═══ PROVIDED DATA ═══

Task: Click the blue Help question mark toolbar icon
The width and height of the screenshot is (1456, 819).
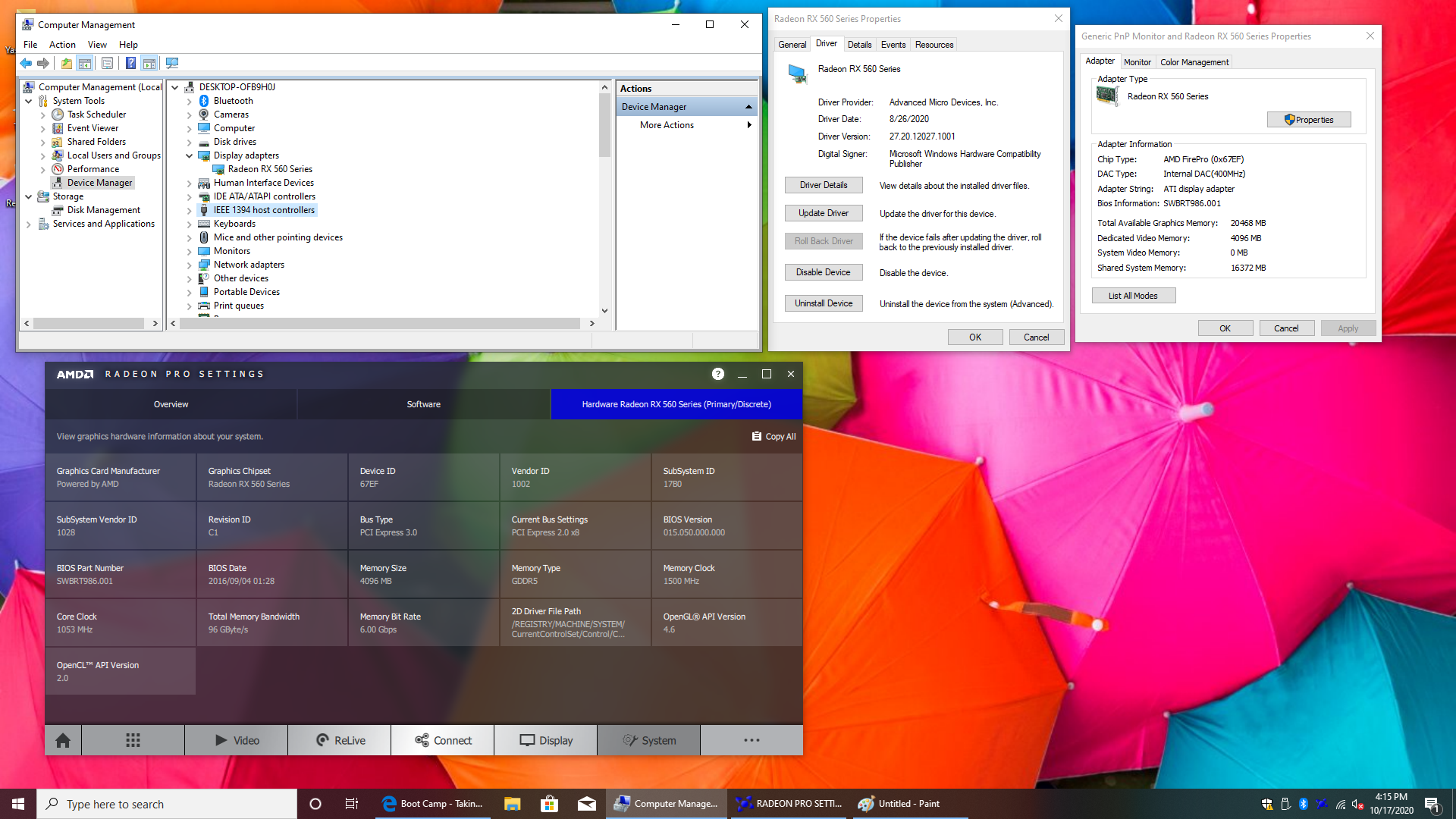Action: (x=130, y=64)
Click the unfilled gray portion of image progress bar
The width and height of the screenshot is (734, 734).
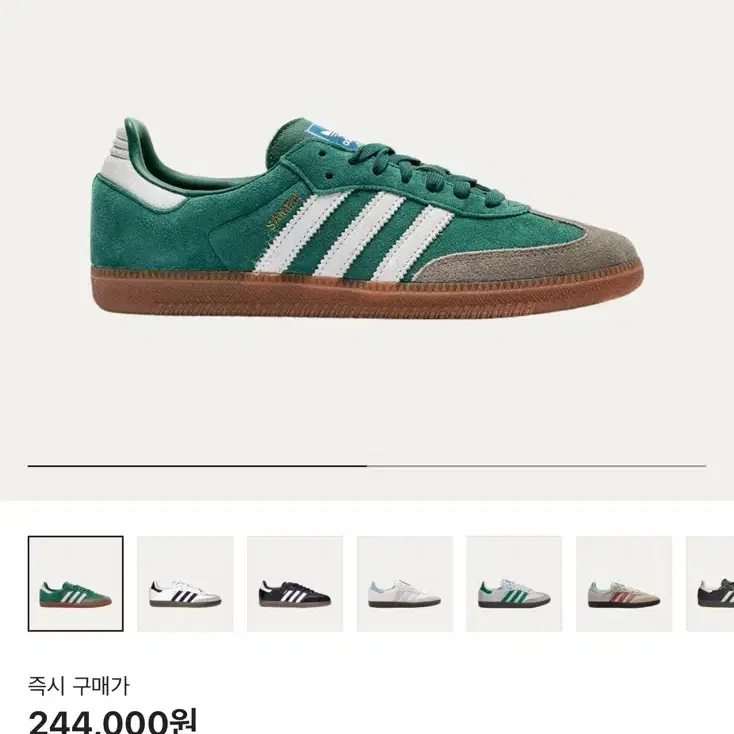pyautogui.click(x=536, y=466)
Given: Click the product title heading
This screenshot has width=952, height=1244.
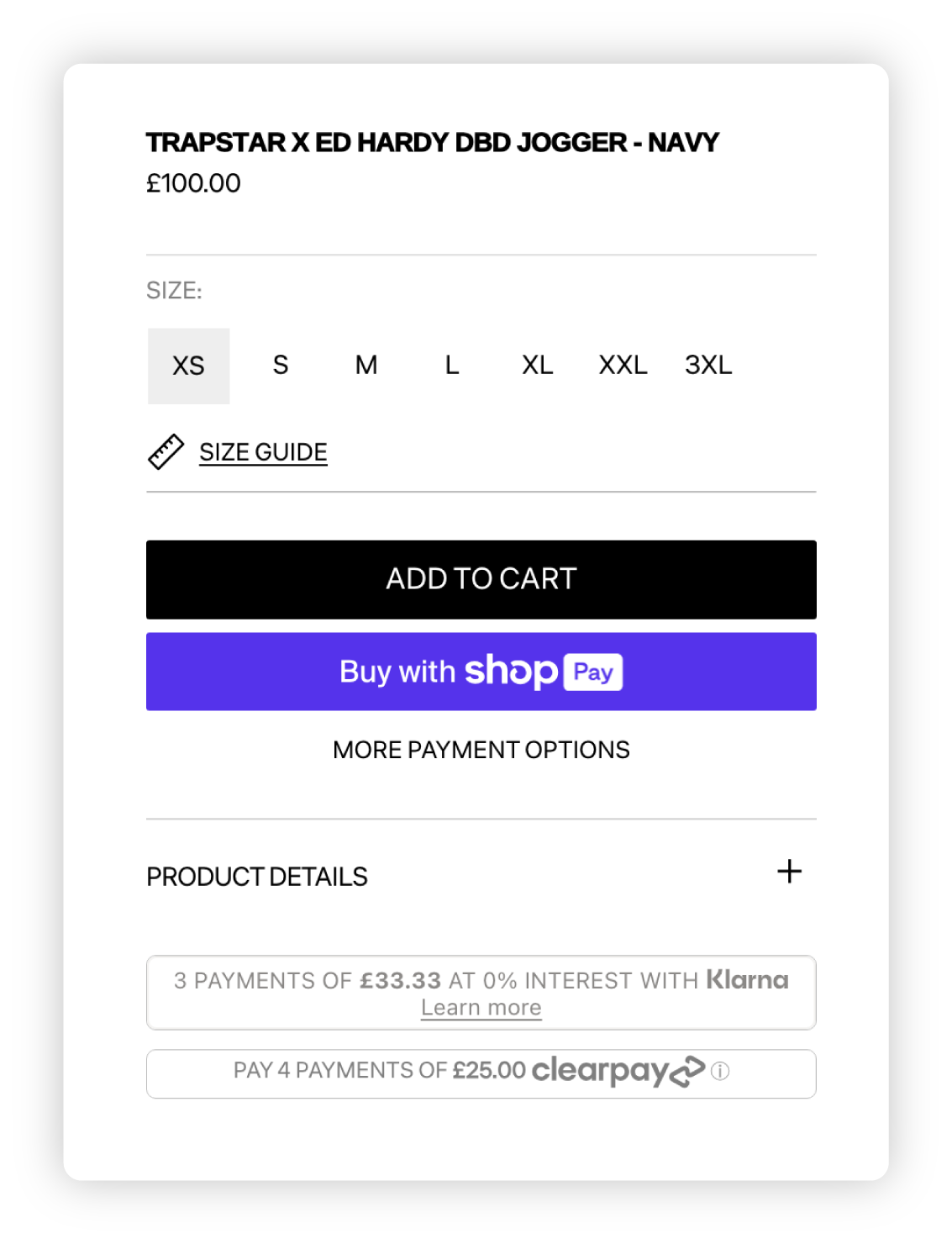Looking at the screenshot, I should tap(432, 143).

═══

WORK TO BE COMPLETED: Copy the data above line for line, leaving out the pictures.

FULL SOLUTION:
Task: Click the blue Help question mark toolbar icon
The width and height of the screenshot is (1456, 819).
Action: (x=130, y=64)
Click the unfilled gray portion of image progress bar
The width and height of the screenshot is (734, 734).
pyautogui.click(x=536, y=466)
Given: Click the product title heading
This screenshot has width=952, height=1244.
Looking at the screenshot, I should tap(432, 143).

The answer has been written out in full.